### What is expected
Shown below is a listing with pictures; reproduce exactly, and only, the lines between the ones containing "This screenshot has" and "Where should I", inclusive, leaving the pictures out.
(Records to process Opens)
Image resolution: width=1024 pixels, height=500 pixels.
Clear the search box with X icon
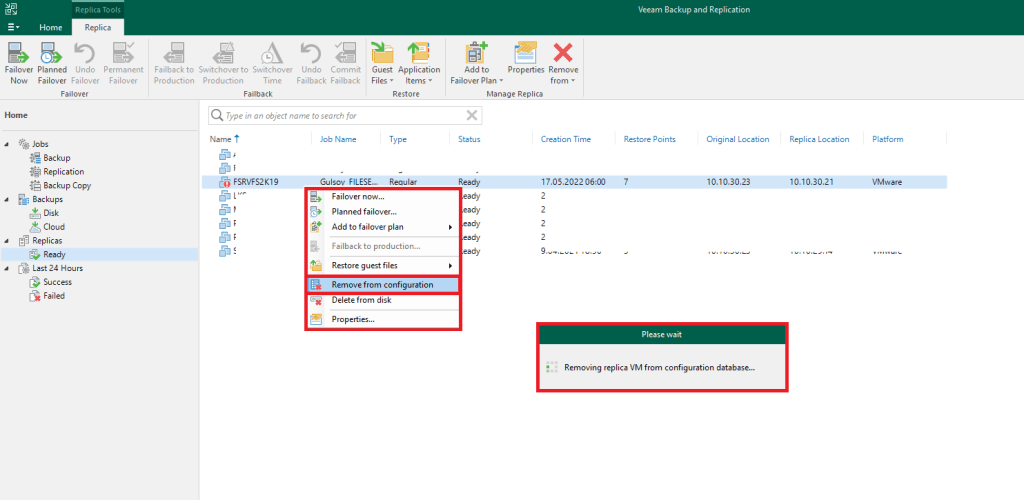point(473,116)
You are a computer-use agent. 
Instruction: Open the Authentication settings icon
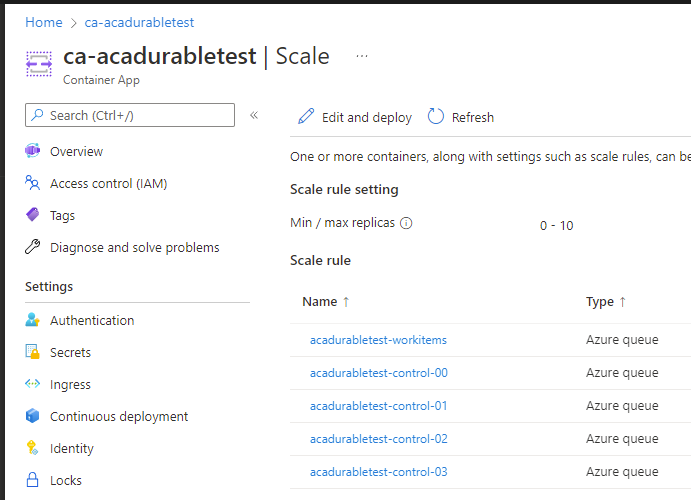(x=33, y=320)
(Records to process Closes)
(Records to process Opens)
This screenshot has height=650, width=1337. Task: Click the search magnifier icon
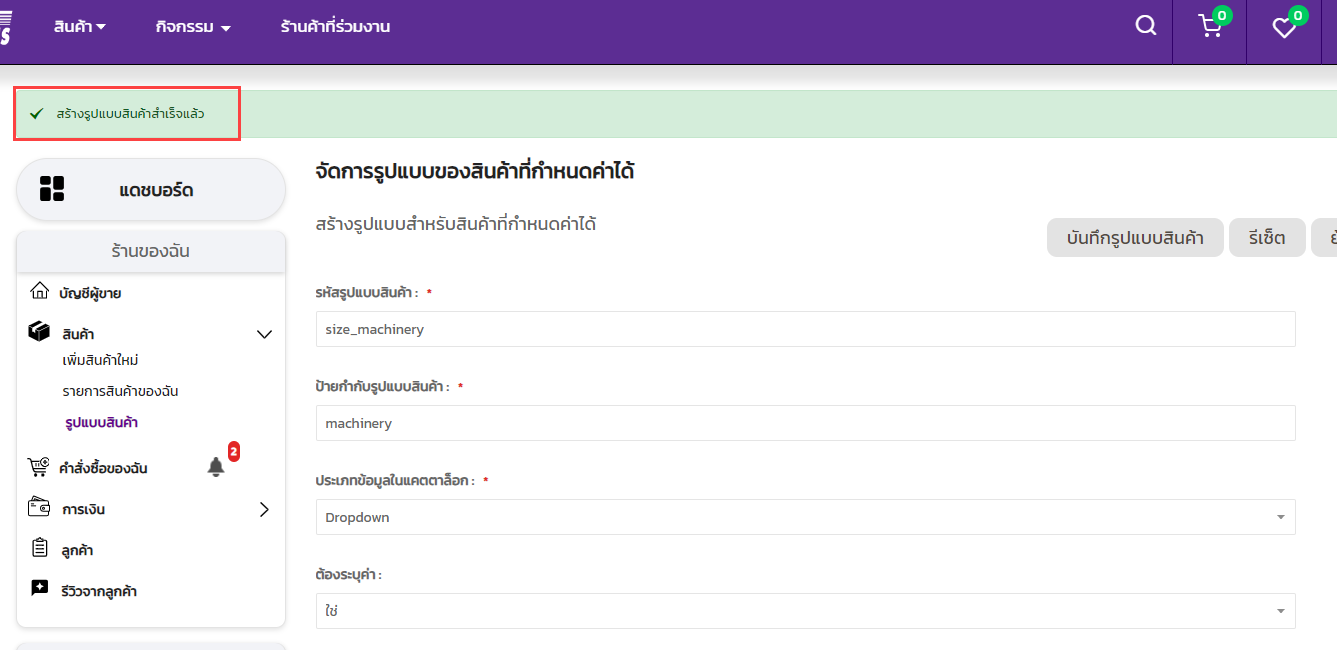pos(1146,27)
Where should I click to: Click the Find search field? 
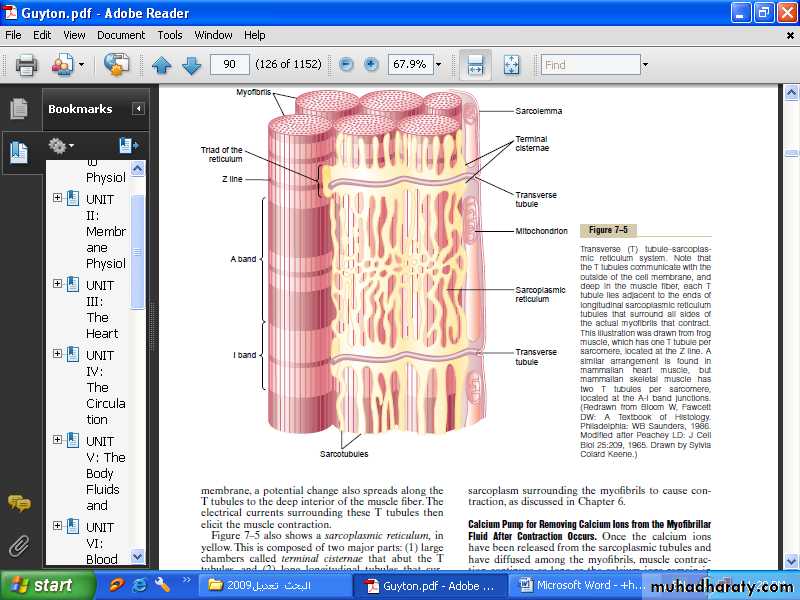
(Records to process Closes)
### Answer area
This screenshot has height=650, width=1337. Task: Click the search magnifier icon
pos(1146,27)
Where should I click to: Click the Find search field? 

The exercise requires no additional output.